### What to work on
Your task is to find every line in the records that holds the string "Viewport" and copy it.

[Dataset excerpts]
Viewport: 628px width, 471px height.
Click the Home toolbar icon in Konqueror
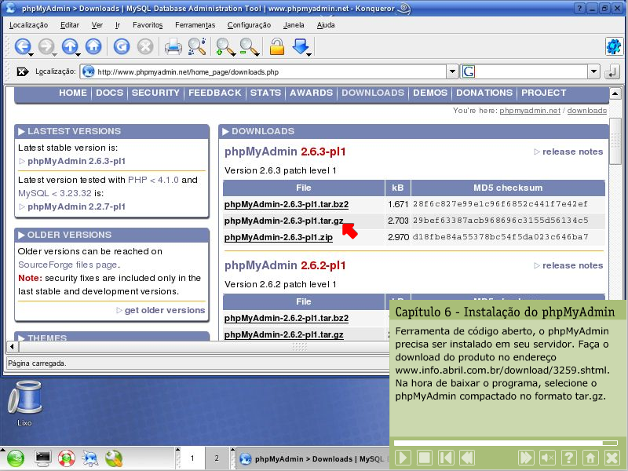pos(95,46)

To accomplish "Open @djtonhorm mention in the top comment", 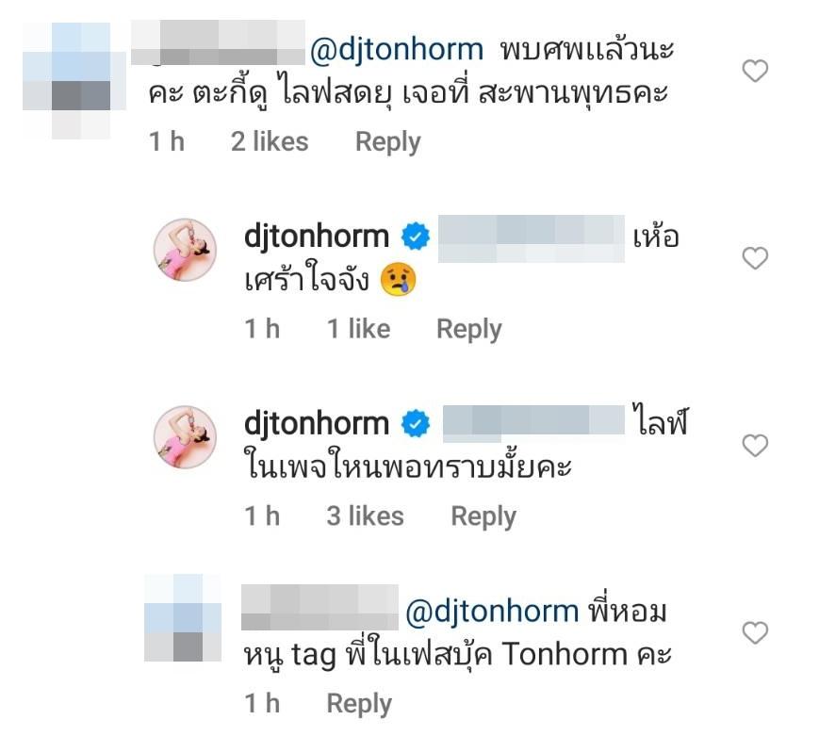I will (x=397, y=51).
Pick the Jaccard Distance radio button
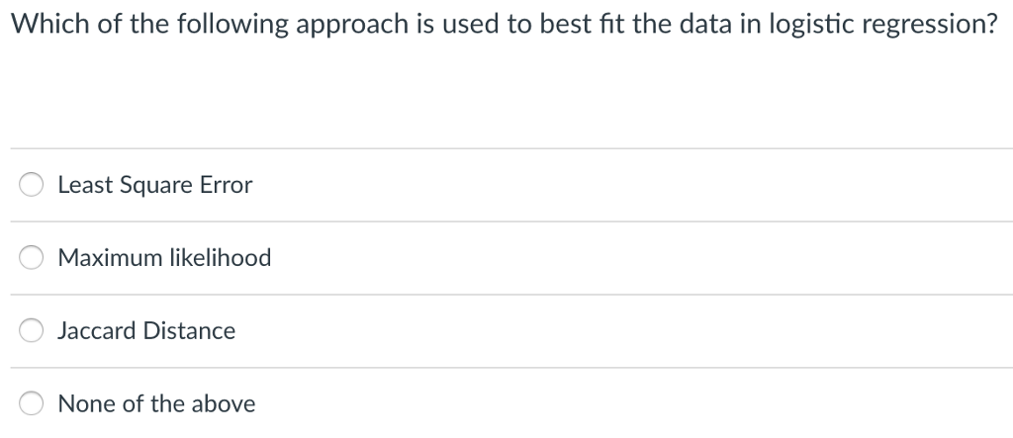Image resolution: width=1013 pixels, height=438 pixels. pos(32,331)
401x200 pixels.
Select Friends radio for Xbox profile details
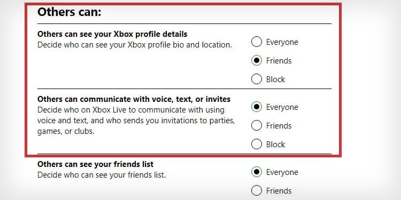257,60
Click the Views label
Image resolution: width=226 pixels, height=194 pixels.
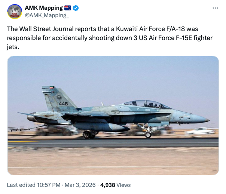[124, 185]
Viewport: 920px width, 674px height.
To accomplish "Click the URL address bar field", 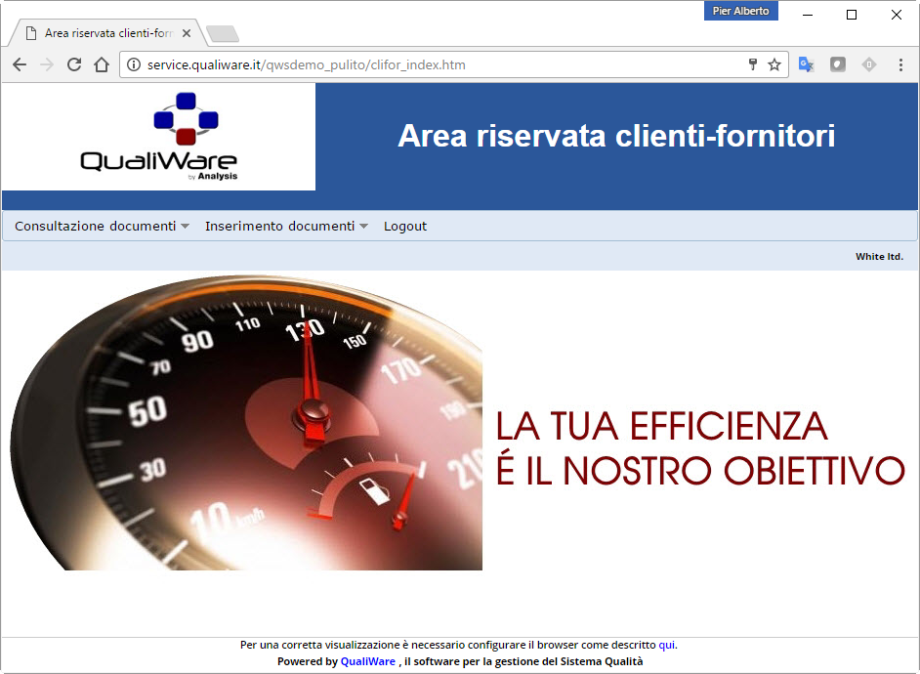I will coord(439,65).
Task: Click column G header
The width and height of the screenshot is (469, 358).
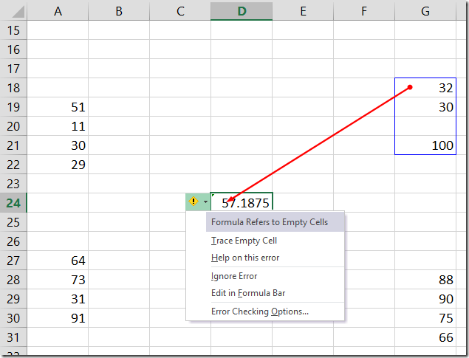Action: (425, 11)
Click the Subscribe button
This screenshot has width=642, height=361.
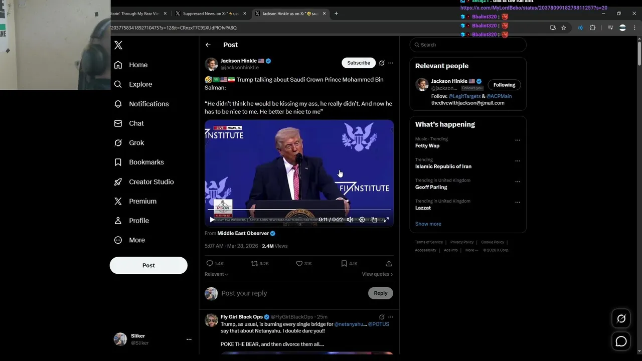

### Exercise output
Viewport: 628px width, 471px height.
Viewport: 920px width, 674px height.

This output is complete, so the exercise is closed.